Ngaji Hikam Part 42
Rabu, 01 Maret 2017
Tulis Komentar
NGAJI HIKAM #42
JIWA YANG BERCAHAYA
Assalamu 'alaikum warahmatullahi wabarakatuh
Mari kita mulai Ngaji Hikam #42 ini dengan menghadiahkan Fatehah kepada Syekh Ibn Athaillah (qs), kepada ayah dan guru saya Kiai Abdullah Rifai, dan ibu saya Nyai Salamah.
Mari kita mulai.
Bismillahirrahmanirrahim.
______________________
JIWA YANG BERCAHAYA
Syekh Ibn Athaillah berkata:
٭ شُعَاعُ الْبَصِيرَةِ يُشـْهِدُكَ قـُرْبَهُ مِنْكَ وَعَيْنُ الْبَصِيرَةِ يُشـْهِدُكَ عَدَمكَ لِوُجُودهِ وَحَق ُّ الْبَصِيرَةِ يُشـْهِدُكَ وُجُودَهُ لاَ عدَمكَ وَلاَ وُجُودَكَ ٭
Shu’a’ al-basirati yusyhiduka qurbahu minka, wa ‘ain al-basirati tusyhiduka ‘adamaka li-wujudihi, wa haqq al-basirati yusyhiduka wujudahu la ‘adamaka wa la wujudaka. Kana ‘l-Lahu wa la syai’a ma’ahu, wa huwa al-ana ‘ala ma ‘alaihi kana.
Terjemahan:
Sinar mata-hatimu (basirah) menunjukkan kedekatan-Nya padamu. Sementara pandangan mata-hatimu menunjukkan bahwa engkau tak ada karena hnaya Dia yang ada. Dan kebenaran dalam mata hatimu menunjukkan keberadaan-Nya, bukan ketidak-beradaan atau keberadaanmu. Sebab, Tuhan dulu ada pada saat segala sesuatu tak ada bersama-Nya. Dan sekarang Dia kembali seperti sediakala.

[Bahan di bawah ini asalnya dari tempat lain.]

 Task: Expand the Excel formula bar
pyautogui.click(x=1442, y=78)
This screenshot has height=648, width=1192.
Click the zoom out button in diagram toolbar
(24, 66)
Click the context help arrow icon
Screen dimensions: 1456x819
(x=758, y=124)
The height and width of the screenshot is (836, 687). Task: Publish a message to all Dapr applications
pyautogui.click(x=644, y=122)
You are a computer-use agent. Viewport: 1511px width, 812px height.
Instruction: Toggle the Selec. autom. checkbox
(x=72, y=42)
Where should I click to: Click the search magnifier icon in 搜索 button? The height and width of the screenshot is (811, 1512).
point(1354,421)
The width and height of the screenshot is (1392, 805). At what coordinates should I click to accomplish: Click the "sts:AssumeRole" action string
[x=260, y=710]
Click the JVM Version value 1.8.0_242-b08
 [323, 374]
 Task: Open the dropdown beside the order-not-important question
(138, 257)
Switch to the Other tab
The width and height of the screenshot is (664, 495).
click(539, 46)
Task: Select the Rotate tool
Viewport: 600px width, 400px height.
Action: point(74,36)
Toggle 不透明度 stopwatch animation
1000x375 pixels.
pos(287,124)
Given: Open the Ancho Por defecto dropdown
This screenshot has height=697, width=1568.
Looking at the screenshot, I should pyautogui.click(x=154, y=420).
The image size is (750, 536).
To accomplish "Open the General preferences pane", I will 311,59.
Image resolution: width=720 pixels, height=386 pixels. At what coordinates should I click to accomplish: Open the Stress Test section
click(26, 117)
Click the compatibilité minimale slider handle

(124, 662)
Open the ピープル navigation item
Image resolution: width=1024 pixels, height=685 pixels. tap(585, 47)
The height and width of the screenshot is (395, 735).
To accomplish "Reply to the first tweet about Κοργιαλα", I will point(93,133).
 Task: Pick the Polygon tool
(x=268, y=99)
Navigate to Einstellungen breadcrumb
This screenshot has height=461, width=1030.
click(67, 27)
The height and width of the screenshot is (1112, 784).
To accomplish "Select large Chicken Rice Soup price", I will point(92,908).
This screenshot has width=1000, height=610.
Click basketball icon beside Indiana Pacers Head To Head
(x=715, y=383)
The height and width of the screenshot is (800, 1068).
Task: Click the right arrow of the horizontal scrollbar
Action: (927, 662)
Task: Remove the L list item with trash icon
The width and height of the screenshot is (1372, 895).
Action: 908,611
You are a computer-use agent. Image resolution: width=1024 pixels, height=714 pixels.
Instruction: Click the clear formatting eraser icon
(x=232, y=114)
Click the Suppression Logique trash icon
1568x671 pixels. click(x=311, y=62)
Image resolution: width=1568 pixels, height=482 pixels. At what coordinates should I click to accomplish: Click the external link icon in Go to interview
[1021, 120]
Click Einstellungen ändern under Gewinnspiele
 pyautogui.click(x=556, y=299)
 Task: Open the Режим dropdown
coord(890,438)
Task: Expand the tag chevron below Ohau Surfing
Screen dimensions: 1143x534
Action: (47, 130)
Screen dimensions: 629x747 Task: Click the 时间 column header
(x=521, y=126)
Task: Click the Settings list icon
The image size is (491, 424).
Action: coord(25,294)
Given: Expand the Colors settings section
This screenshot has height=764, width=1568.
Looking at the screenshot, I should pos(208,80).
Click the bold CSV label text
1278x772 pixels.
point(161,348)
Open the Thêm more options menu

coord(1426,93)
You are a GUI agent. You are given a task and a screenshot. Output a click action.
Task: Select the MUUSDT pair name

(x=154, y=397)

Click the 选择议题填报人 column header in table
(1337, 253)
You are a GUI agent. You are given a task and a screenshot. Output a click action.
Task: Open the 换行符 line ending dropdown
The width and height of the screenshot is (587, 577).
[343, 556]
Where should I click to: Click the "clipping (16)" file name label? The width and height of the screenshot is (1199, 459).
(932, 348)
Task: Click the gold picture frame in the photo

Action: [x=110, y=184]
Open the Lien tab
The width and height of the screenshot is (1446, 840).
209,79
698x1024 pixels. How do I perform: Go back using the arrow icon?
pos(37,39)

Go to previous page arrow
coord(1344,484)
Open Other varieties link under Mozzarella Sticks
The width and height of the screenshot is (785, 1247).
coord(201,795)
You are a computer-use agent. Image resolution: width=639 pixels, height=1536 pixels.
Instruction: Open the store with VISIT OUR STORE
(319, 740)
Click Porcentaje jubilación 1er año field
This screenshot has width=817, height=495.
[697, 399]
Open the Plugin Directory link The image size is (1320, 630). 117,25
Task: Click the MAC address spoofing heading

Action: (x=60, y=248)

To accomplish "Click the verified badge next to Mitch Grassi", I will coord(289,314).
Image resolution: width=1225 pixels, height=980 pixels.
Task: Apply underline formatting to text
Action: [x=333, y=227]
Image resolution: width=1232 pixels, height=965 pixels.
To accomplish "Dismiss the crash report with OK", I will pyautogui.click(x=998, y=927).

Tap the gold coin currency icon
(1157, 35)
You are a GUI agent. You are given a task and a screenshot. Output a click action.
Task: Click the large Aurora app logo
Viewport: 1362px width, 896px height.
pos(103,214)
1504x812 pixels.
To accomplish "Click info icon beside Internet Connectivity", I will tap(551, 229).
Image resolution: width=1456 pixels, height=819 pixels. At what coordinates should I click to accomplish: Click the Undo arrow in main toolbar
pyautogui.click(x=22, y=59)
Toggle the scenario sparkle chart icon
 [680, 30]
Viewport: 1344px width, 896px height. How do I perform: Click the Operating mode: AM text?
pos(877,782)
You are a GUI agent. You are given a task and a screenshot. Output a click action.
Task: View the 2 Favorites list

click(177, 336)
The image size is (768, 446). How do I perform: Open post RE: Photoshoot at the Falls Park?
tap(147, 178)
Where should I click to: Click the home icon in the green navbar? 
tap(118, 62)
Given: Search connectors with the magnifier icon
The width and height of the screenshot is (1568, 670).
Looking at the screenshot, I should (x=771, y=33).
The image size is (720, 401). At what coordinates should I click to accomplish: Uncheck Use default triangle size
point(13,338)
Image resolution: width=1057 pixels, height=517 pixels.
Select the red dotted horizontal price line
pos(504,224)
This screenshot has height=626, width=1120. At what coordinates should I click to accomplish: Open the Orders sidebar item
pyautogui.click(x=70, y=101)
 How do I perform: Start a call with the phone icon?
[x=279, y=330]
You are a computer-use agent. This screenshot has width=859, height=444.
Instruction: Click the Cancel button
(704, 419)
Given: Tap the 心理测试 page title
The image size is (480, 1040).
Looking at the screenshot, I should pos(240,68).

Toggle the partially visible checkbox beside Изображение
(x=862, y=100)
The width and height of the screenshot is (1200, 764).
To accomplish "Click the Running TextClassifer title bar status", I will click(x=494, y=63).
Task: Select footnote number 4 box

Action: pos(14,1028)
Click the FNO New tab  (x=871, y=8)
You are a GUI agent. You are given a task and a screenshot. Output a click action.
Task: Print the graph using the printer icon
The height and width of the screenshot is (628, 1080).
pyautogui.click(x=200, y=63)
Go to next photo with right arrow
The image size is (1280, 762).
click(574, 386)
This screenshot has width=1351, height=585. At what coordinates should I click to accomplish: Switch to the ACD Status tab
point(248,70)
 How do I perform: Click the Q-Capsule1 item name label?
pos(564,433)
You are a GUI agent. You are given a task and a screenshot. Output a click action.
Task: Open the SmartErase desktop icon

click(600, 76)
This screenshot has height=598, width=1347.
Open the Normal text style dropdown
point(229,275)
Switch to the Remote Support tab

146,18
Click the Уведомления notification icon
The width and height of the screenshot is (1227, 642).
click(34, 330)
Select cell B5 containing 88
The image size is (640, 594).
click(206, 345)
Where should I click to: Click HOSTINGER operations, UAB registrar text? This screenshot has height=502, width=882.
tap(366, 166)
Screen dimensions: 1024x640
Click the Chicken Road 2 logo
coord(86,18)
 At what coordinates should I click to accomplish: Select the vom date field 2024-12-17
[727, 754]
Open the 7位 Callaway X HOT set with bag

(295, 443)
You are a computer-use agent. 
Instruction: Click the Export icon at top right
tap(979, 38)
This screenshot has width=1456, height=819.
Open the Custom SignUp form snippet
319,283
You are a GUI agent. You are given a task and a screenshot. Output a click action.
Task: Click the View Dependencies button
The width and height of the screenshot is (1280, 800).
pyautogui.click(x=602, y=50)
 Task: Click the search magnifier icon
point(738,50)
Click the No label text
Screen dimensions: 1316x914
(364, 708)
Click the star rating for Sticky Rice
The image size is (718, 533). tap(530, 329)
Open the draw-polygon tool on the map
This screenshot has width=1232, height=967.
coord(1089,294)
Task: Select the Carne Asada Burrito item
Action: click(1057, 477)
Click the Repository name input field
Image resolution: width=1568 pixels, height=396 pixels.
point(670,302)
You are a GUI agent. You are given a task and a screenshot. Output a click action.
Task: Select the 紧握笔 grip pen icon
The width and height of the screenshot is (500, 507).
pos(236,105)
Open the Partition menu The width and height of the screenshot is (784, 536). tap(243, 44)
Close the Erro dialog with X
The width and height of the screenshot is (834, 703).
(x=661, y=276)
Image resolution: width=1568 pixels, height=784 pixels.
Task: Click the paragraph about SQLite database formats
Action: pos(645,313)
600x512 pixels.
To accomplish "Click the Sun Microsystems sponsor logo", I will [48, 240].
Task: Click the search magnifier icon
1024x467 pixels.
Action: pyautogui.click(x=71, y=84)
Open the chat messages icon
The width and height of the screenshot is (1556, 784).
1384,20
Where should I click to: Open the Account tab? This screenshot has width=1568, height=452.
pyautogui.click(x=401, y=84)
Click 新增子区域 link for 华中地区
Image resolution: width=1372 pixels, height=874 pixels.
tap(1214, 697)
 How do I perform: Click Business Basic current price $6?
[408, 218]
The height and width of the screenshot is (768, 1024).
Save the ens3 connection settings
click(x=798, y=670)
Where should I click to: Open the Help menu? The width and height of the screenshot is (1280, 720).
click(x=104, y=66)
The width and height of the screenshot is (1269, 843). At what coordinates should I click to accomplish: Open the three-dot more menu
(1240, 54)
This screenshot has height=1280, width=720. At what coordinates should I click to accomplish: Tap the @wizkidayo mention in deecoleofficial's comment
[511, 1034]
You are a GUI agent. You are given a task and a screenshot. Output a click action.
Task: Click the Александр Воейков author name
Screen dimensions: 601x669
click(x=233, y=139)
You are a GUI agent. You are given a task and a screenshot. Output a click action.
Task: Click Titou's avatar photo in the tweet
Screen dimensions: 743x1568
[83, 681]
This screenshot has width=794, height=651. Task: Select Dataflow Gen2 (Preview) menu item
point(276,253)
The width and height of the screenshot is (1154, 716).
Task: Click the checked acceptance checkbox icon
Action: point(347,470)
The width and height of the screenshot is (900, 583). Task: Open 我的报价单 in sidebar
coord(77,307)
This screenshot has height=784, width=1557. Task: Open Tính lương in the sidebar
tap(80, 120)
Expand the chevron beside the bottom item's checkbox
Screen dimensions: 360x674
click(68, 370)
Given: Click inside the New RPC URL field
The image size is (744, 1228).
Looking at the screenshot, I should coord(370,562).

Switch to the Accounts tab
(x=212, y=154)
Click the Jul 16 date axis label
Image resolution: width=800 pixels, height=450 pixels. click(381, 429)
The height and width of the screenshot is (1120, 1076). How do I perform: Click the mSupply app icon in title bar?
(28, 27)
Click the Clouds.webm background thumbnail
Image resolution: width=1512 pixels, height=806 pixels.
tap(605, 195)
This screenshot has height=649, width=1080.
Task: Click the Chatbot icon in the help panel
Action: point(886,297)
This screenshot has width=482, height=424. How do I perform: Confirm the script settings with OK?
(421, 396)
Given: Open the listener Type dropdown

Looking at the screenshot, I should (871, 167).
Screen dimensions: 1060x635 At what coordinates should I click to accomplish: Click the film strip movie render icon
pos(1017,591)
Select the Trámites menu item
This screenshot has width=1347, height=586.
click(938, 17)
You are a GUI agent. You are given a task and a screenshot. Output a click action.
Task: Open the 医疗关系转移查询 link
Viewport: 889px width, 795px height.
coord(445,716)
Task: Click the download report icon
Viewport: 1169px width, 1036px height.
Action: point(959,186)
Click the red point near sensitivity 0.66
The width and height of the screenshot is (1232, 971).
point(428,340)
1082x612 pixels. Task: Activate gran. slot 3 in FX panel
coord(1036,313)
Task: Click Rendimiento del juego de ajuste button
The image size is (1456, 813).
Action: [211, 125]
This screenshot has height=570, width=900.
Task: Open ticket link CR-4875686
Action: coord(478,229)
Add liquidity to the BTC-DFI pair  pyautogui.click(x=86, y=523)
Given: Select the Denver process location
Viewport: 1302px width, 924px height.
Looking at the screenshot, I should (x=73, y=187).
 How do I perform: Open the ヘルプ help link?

Kebijaksanaan Syekh Ibn Athaillah kali ini memiliki makna yang begitu mendalam. Mari kita urai pelan-pelan baik dengan pengertian umum atau khusus.
Pengertian umum. Ada dua mata dalam setiap manusia: mata fisik dan mata hati atau mata rohani. Mata fisik tugasnya ialah mengindera apa yang dalam filasafat Islam disebut dengan “al-mahsusat”, hal-hal yang bisa diindera, “sensible”. Mata fisik memiliki kemampuan melihat benda-benda fisik yang bersifat tak tembus pandang, “opaque”, benda-benda yang gelap (al-zulmaniyyah).
Sementara mata hati atau mata rohani memiliki kemampuan melihat makna-makna dan pengertian yang abstrak, halus, dan bercahaya (al-ma’ani al-lathifah al-nuraniyyah). Tetapi kedua mata ini memiliki kesamaan, yaitu hanya bisa melihat jika ada kondisi terang, ada cahaya di sekitar. Begitu cahaya redup dan hilang, kemampun melihat mata fisik dan mata rohani akan hilang pula.
Ketika cahaya muncul pada mata rohani kita, itu pertanda bahwa Kebenaran dan Tuhan mendekat kepada kita. Sebab, pada momen itulah kita melihat segala hal menjadi lebih terang. Pada momen itulah kita mulai bisa memahami rahasia-rahasia kehidupan. Dan pada momen itulah kita biasanya mengalami suatu pengalaman unik yang membuat kita bisa bersikap bijak. Itulah momen pencerahan spiritual – Buddha’s moment!
Dengan kata lain, saat kita merasakan pencerahan batin, itu pertanda bahwa Tuhan mendekat pada kita. Momen semacam ini akan membawa kebahagiaan yang mendalam bagi seseorang, seperti pengalaman keluar dari situasi berdesak-desak ke ruang yang terbuka sehingga kita bisa menghirup kembali udara yang segar.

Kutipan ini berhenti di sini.